Return the following lines and nothing else: the one holding "Screen dimensions: 1000x750" and all those after it in the records below, unchanged, minus any pictures.

■ **Provided material**
▬▬▬

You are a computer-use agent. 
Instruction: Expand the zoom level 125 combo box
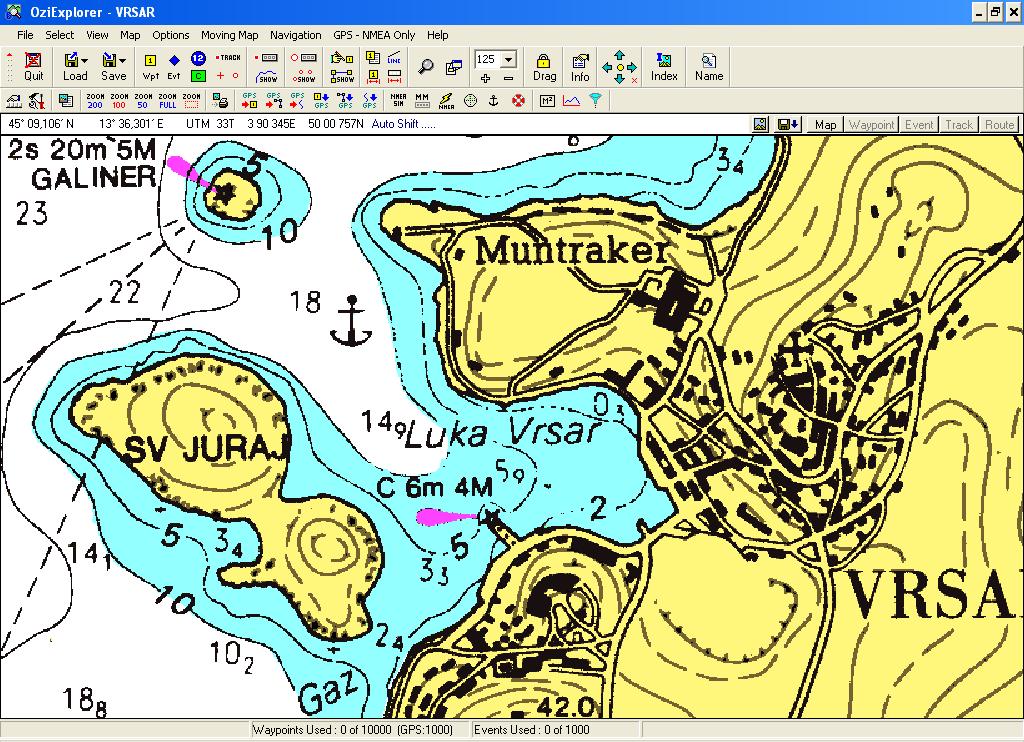[509, 59]
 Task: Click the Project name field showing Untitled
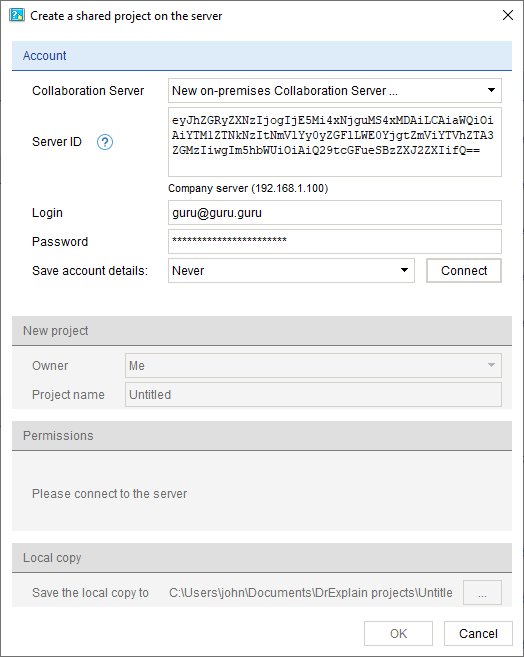pos(313,394)
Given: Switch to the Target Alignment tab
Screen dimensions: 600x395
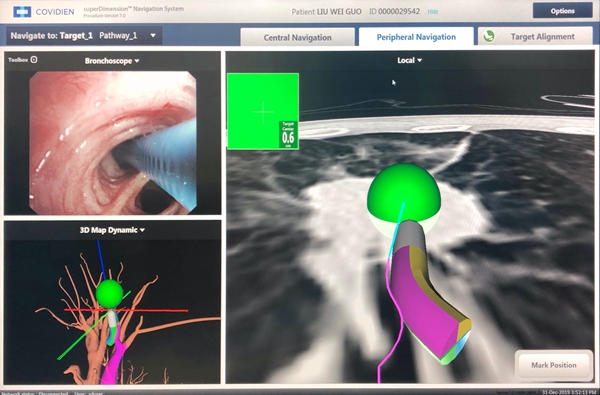Looking at the screenshot, I should coord(535,37).
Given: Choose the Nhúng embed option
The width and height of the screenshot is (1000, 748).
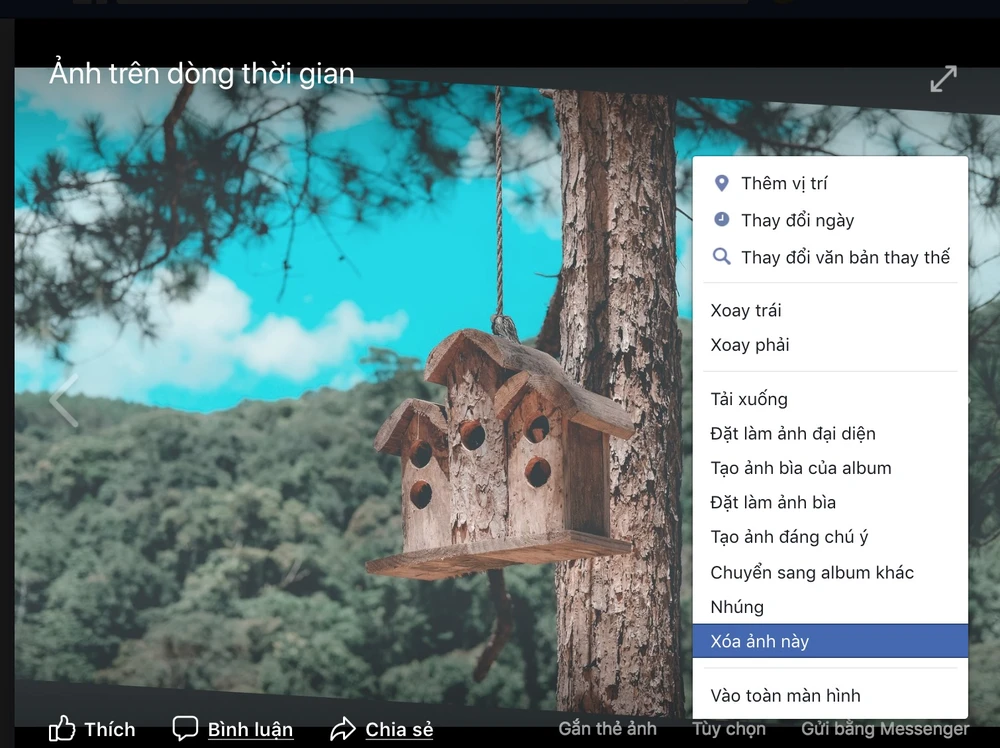Looking at the screenshot, I should click(737, 607).
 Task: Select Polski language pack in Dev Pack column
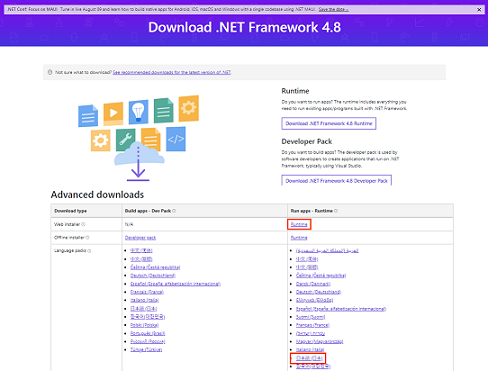coord(144,325)
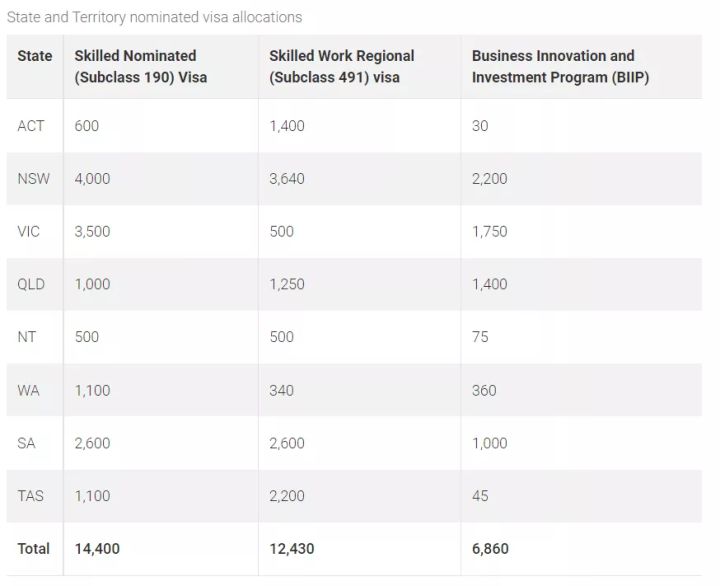Click the Skilled Work Regional 491 header
This screenshot has width=720, height=586.
pos(342,67)
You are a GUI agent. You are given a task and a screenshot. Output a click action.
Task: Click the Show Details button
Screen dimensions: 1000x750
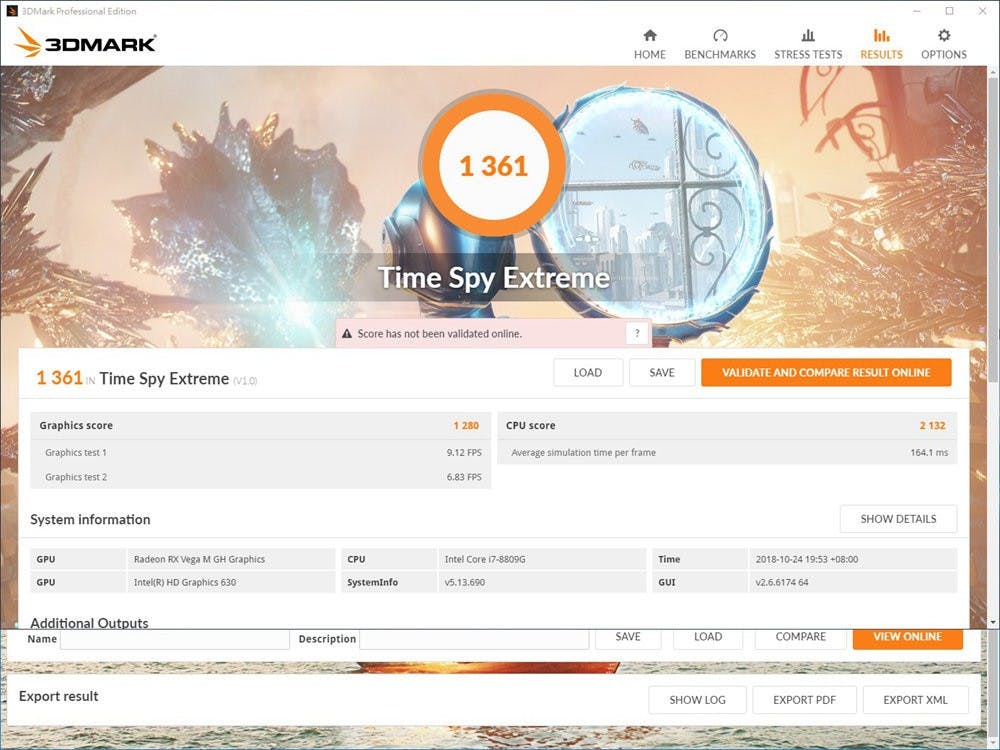[898, 519]
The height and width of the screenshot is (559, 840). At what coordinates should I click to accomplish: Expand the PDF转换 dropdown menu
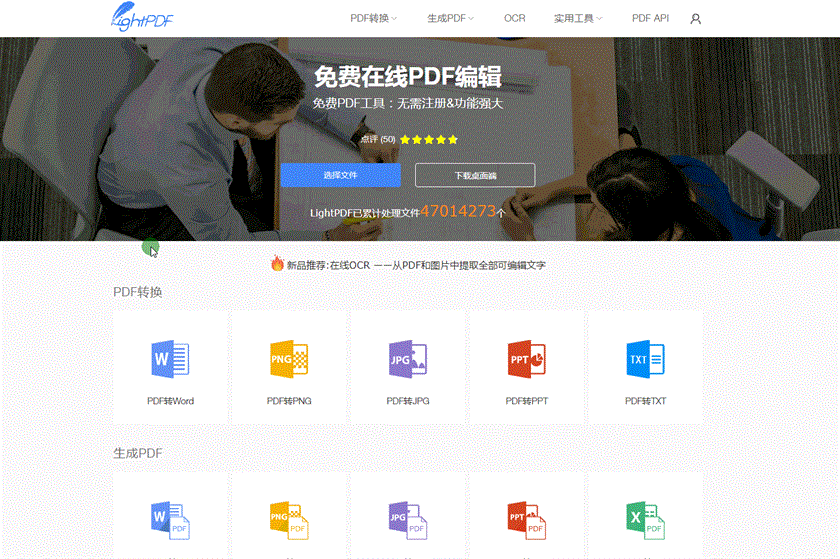point(373,18)
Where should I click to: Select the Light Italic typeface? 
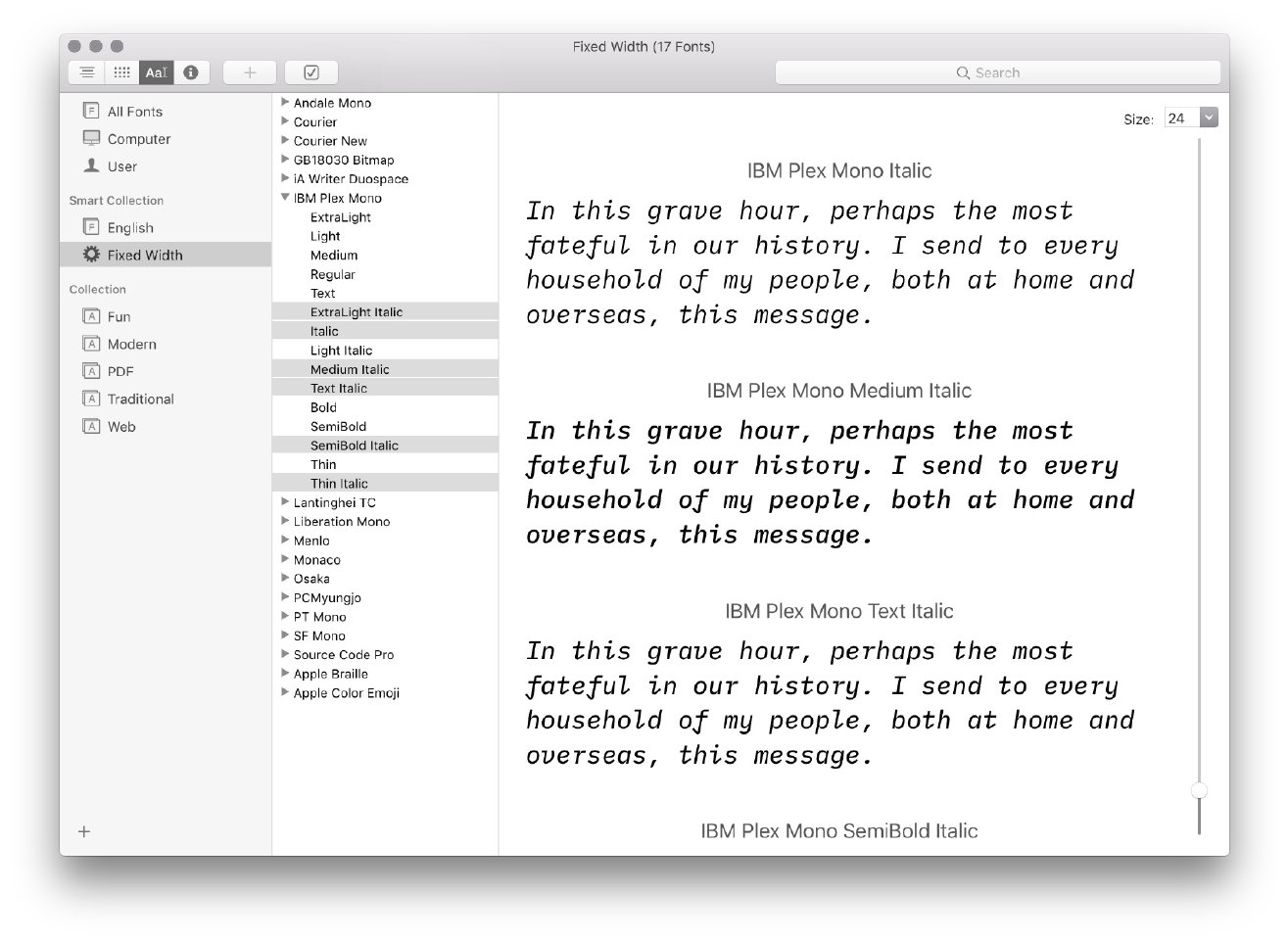[x=341, y=351]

▬▬▬

■ **Completed exercise**
Screen dimensions: 1000x750
[898, 519]
The height and width of the screenshot is (559, 840). At what coordinates should I click to accomplish: Expand the PDF转换 dropdown menu
point(373,18)
Where should I click to: Select the Light Italic typeface? 
[x=341, y=351]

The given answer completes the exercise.